#### [Problem requirements]
Rewrite the lines from the first one through the line containing "[x=293, y=293]", replacing "pixels" with "px" and leaving everything else unchanged. Omit the pictures from your answer.
========================================
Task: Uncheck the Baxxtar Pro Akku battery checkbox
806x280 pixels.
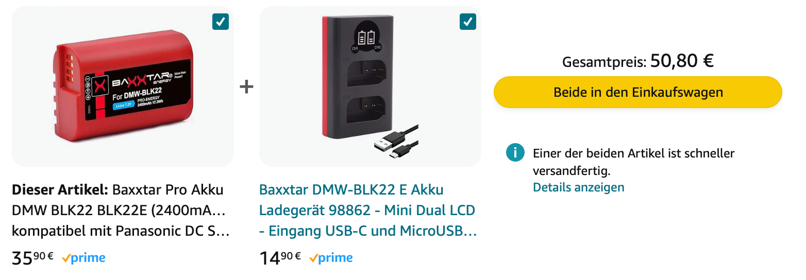Action: pos(221,22)
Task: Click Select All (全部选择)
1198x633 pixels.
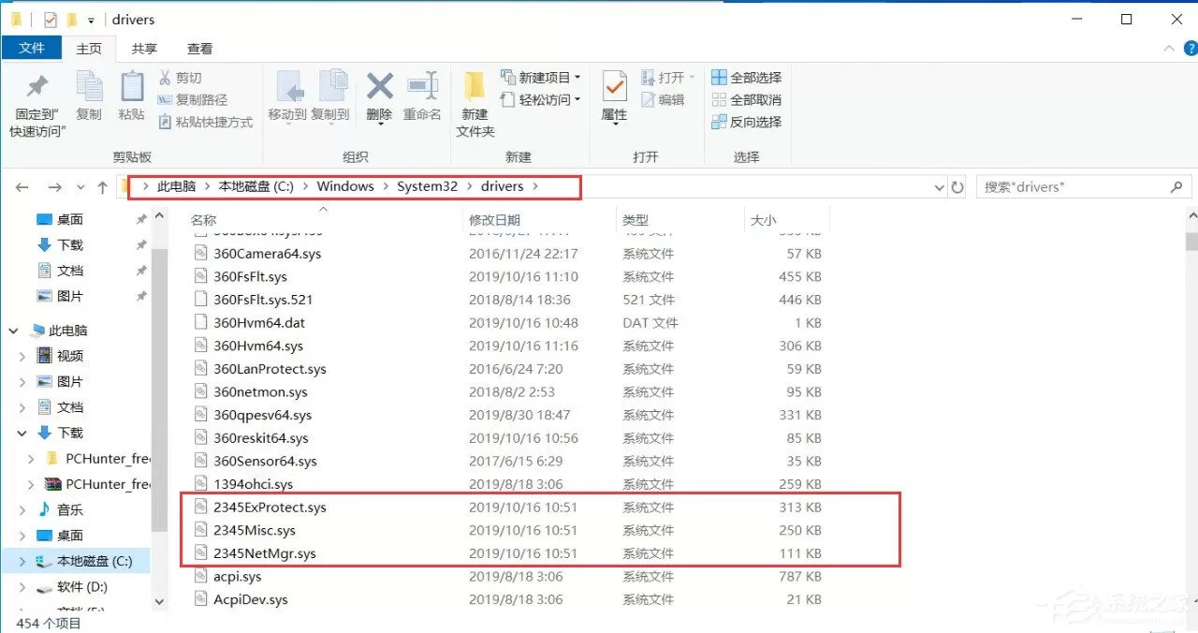Action: 746,78
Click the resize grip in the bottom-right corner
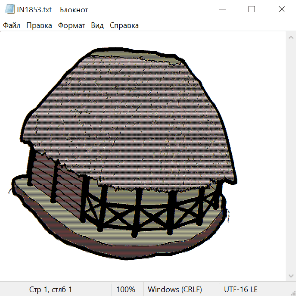 [x=293, y=293]
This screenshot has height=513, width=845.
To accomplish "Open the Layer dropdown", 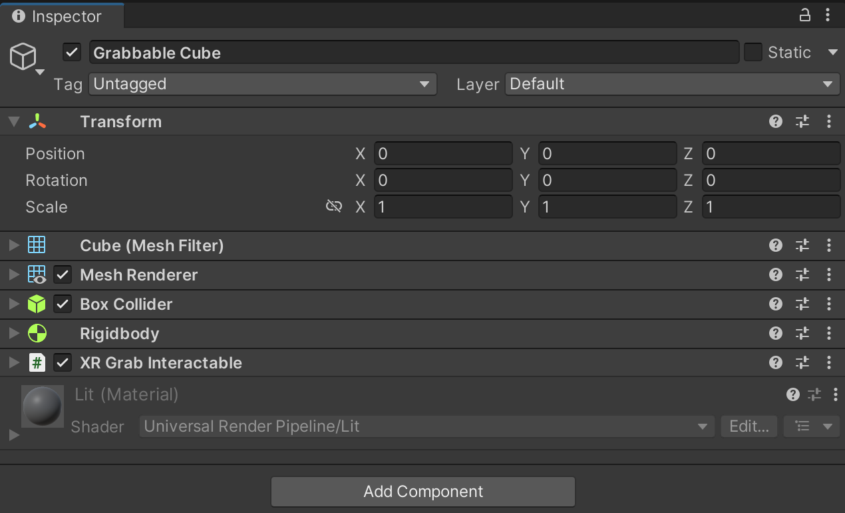I will point(672,84).
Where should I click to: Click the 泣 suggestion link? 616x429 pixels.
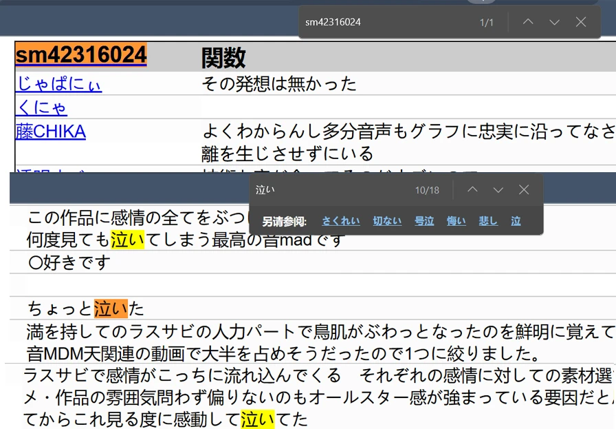516,221
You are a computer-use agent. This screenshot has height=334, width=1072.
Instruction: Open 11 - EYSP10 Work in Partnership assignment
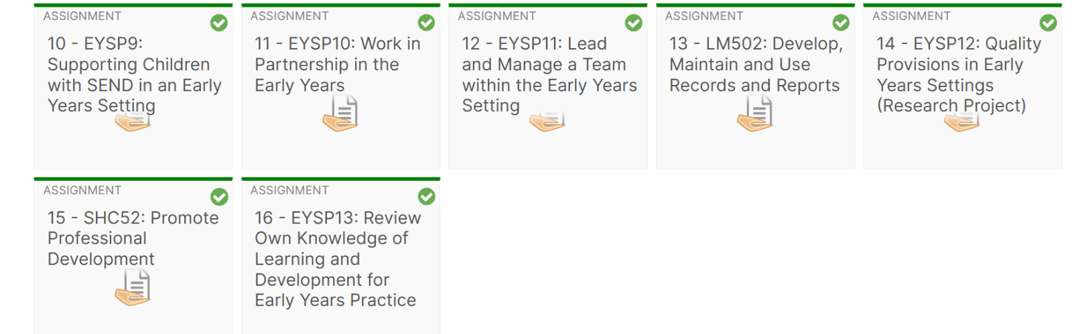pyautogui.click(x=337, y=64)
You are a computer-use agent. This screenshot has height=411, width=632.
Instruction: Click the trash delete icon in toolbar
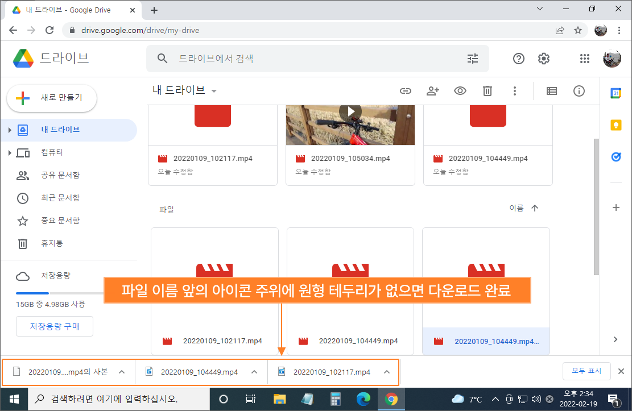[x=488, y=91]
========================================
#### [Full solution]
Task: Uncheck the Baxxtar Pro Akku battery checkbox
806x280 px.
Action: pos(221,22)
Task: Click Select All (全部选择)
1198x633 px.
Action: 746,78
Click the resize grip in the bottom-right corner
 [x=293, y=293]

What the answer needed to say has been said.